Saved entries

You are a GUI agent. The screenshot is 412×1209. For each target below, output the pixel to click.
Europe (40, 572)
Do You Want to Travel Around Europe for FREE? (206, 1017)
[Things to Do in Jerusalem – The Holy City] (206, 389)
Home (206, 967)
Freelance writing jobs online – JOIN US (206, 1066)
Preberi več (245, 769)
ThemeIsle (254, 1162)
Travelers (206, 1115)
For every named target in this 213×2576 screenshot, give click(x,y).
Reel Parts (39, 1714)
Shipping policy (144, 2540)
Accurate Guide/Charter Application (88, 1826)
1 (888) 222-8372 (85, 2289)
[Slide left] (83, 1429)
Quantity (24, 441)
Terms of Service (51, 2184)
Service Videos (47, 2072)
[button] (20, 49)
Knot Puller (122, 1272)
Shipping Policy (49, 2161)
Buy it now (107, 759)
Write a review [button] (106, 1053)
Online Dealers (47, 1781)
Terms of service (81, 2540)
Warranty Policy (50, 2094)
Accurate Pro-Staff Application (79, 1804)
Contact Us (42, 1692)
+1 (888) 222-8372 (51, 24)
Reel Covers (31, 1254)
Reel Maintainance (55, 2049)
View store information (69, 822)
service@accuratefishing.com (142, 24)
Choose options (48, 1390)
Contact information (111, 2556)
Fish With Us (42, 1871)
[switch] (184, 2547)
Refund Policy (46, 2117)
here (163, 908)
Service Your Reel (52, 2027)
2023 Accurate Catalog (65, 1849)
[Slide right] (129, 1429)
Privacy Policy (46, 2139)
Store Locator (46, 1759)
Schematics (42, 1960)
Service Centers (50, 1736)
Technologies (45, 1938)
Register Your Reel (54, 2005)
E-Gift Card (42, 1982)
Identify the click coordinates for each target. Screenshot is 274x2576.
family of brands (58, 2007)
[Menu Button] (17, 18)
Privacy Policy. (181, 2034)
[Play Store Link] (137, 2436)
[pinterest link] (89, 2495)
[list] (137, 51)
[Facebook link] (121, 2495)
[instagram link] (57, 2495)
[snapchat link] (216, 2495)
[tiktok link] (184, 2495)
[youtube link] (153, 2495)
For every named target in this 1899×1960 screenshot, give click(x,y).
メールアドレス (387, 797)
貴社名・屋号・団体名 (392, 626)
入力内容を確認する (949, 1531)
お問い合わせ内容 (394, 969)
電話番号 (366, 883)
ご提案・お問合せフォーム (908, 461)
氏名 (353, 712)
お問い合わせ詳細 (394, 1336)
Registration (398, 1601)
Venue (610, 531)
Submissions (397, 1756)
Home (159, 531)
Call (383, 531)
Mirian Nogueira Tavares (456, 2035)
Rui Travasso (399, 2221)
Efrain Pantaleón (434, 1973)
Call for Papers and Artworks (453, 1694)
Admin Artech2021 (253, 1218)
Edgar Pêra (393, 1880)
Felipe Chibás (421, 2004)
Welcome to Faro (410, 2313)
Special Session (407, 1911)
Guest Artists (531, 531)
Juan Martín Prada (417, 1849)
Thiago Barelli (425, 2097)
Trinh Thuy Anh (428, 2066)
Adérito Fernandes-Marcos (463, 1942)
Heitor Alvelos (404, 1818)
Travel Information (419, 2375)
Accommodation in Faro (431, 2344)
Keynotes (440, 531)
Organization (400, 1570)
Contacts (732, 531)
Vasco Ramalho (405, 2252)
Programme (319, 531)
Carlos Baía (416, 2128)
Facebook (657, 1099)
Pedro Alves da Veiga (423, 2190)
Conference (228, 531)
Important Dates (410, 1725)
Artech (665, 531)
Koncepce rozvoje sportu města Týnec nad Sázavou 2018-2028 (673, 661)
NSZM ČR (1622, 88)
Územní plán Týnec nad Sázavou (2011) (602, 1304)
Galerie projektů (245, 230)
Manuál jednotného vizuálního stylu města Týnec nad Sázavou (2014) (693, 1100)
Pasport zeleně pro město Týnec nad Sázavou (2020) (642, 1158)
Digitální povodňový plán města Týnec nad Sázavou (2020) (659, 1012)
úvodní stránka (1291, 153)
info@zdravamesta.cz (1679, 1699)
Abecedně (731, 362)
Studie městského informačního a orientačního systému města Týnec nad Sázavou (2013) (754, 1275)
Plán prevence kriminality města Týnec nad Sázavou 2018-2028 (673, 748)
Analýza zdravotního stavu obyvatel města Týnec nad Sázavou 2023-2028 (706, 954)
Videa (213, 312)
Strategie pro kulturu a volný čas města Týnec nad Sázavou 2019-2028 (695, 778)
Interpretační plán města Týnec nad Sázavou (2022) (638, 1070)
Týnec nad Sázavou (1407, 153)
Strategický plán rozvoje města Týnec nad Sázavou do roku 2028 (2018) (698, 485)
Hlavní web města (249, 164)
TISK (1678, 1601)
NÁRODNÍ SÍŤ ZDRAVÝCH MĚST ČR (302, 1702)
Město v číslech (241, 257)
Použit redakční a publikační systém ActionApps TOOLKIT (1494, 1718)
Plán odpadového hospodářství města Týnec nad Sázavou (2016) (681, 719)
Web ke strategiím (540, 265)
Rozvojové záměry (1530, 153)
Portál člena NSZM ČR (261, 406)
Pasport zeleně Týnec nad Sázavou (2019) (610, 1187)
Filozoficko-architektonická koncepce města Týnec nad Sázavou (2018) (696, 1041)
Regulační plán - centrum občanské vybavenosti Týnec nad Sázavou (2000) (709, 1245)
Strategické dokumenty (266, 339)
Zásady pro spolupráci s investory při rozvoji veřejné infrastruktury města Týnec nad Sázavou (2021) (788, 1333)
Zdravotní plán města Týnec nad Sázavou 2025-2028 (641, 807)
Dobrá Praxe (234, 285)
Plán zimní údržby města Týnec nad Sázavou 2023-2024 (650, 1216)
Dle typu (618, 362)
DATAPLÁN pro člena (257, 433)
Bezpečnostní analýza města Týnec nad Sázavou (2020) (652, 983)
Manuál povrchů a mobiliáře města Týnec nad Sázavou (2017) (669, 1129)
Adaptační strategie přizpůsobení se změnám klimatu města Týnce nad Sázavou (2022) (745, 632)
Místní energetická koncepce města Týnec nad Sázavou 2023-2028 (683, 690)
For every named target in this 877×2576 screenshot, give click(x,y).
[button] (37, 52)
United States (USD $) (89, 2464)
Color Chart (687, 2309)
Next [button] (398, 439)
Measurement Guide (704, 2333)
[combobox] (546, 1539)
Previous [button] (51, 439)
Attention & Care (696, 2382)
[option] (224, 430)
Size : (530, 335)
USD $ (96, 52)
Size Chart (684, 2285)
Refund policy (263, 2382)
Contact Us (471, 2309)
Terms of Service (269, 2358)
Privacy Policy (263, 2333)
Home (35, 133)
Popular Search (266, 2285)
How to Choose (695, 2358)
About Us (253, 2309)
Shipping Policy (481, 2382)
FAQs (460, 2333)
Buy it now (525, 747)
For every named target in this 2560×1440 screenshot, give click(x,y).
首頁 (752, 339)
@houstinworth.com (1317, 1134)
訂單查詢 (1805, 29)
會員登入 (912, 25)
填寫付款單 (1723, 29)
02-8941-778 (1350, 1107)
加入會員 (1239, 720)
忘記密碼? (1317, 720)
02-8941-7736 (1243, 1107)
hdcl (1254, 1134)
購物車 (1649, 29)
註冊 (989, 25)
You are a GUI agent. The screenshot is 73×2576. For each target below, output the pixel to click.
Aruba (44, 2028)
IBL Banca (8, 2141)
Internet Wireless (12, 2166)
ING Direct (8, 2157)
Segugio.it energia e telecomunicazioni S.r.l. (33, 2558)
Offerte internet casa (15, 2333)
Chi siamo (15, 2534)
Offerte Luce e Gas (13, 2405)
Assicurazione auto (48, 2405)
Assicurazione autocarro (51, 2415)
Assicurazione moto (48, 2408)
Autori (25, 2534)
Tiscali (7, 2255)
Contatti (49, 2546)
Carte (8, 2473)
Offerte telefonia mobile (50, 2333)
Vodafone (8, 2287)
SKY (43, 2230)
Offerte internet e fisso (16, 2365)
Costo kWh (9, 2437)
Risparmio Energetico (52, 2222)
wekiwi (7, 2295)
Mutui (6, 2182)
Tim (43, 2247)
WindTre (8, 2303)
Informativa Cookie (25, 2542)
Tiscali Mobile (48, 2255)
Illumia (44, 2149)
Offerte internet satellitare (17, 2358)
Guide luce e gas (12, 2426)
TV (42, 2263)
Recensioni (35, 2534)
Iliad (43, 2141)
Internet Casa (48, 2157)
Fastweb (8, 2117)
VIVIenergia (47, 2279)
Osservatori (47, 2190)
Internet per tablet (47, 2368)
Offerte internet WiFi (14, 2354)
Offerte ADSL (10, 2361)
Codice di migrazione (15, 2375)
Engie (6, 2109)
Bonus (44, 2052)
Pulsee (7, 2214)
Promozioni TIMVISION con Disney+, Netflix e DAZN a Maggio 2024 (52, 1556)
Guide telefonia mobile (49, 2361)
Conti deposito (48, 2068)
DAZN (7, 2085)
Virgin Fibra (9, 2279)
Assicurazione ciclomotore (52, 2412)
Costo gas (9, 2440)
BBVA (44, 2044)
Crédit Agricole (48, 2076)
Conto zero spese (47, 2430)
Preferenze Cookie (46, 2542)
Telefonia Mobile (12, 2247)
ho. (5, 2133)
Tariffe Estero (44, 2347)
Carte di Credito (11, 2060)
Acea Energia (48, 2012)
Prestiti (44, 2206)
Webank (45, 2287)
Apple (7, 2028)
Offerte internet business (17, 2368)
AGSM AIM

■ TASK PROMPT:
Once you find the line with "USD $ (96, 52)" above, print it and every line after it up to and including the line with "WindTre (8, 2303)", exactly as written and nothing else.

■ SOLVED EXERCISE:
USD $ (96, 52)
Size Chart (684, 2285)
Refund policy (263, 2382)
Contact Us (471, 2309)
Terms of Service (269, 2358)
Privacy Policy (263, 2333)
Home (35, 133)
Popular Search (266, 2285)
How to Choose (695, 2358)
About Us (253, 2309)
Shipping Policy (481, 2382)
FAQs (460, 2333)
Buy it now (525, 747)
For every named target in this 2560×1440 screenshot, give click(x,y).
首頁 (752, 339)
@houstinworth.com (1317, 1134)
訂單查詢 (1805, 29)
會員登入 (912, 25)
填寫付款單 (1723, 29)
02-8941-778 (1350, 1107)
加入會員 (1239, 720)
忘記密碼? (1317, 720)
02-8941-7736 (1243, 1107)
hdcl (1254, 1134)
購物車 (1649, 29)
註冊 (989, 25)
You are a GUI agent. The screenshot is 73×2576. For each target below, output the pixel to click.
Aruba (44, 2028)
IBL Banca (8, 2141)
Internet Wireless (12, 2166)
ING Direct (8, 2157)
Segugio.it energia e telecomunicazioni S.r.l. (33, 2558)
Offerte internet casa (15, 2333)
Chi siamo (15, 2534)
Offerte Luce e Gas (13, 2405)
Assicurazione auto (48, 2405)
Assicurazione autocarro (51, 2415)
Assicurazione moto (48, 2408)
Autori (25, 2534)
Tiscali (7, 2255)
Contatti (49, 2546)
Carte (8, 2473)
Offerte telefonia mobile (50, 2333)
Vodafone (8, 2287)
SKY (43, 2230)
Offerte internet e fisso (16, 2365)
Costo kWh (9, 2437)
Risparmio Energetico (52, 2222)
wekiwi (7, 2295)
Mutui (6, 2182)
Tim (43, 2247)
WindTre (8, 2303)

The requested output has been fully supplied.